#### Text segment
--------------------
In the Garden

Family Gardening Provides More Than a Bountiful Harvest

Gardening can be a fun family activity. Children exposed to the outdoors and gardening are more focused, have fewer issues with attention deficit, and score higher on tests.

Gardeners know digging, planting, harvesting, and even viewing a garden is good for the mind, body, and spirit. It improves strength and flexibility, lowers blood pressure, and elevates our mood. And this is true for all members of the family from the very young to the more seasoned. Plan on sharing these benefits with the children, grandchildren, nieces, and nephews in your life this season. Children and even adults, who grow their own vegetables are more likely to eat them. But gardening does even more to help our children and grandchildren.

Research shows children exposed to the outdoors and gardening are more focused, have fewer issues with attention deficit, and score better on tests. Girls exposed to gardens and green spaces are more confident and better able to handle peer pressure. Here are a few ways to make gardening with family more fun and memorable. Involve the whole family when planning the garden. Talk about the flowers everyone wants to grow and vegetables you all like to eat. Then break out the paper, old catalogs, scissors, crayons, pencils, and rulers. Young children can cut out pictures of their favorite vegetables and flowers and glue them on the paper.

Older children can draw the garden to scale on graph paper and plot their choices in the garden Make your own plant markers. Once you decide on the plants, you want to grow, spend an afternoon creating plant labels for the garden. Paint the name or a picture of the flower or vegetable on a flat rock, slat from a discarded mini blind, paint sticks or other recycled items. Consider giving everyone his or her own garden space. Let them pick their plants and be responsible for its maintenance. Design individual plots or divide more extensive beds into smaller sections. Or give each family member his or her own container. Having their own is a great option when planting space and time are limited. And just about anything can be planted. An old 5-gallon bucket or washtub with holes drilled into the bottom, recycled nursery pots or a colorful raised planter make magnificent gardens. Make sure to direct children’s fast-moving, small feet down the path and away from plants. Fun edging materials, mulched pathways, or slightly raised beds help delineate pathways from gardens; this helps to keep children from trampling the plants.
--------------------
#### Data segment
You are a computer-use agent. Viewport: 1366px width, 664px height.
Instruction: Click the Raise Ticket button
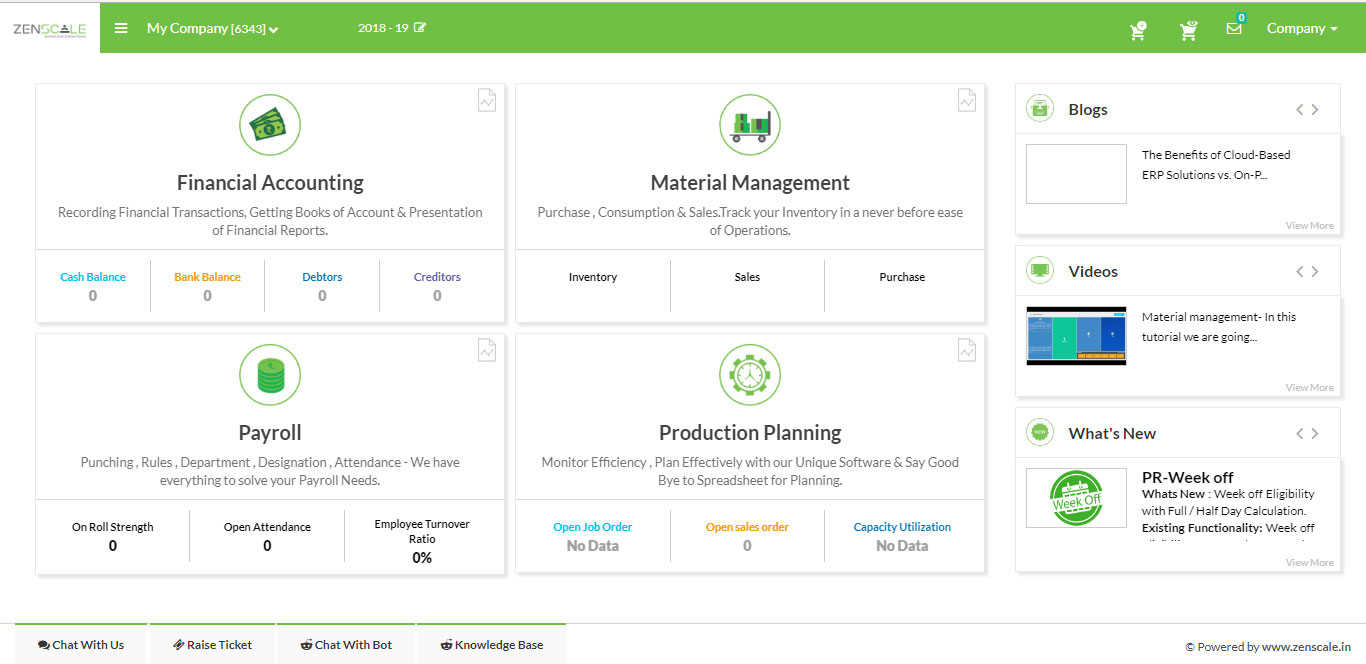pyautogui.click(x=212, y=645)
--------------------
#### Required tasks
1) In the gardening article, rename "outdoors" as "natural world" and write out the passage again, starting at "Gardening can be" and ending at "higher on tests.".
2) According to the gardening article, what supplies should the family break out after talking about what to grow?
3) Answer these questions from the gardening article:
(a) Besides lowering blood pressure and elevating mood, what does gardening improve?
(b) What are girls exposed to gardens and green spaces better able to handle?
(c) What must be drilled into an old 5-gallon bucket or washtub before it is planted?
The listing after the gardening article is not needed here.

#### Results in order
1)
Gardening can be a fun family activity. Children exposed to the natural world and gardening are more focused, have fewer issues with attention deficit, and score higher on tests.

2) Paper, old catalogs, scissors, crayons, pencils, and rulers.

3)
(a) Strength and flexibility.
(b) Peer pressure.
(c) Holes in the bottom.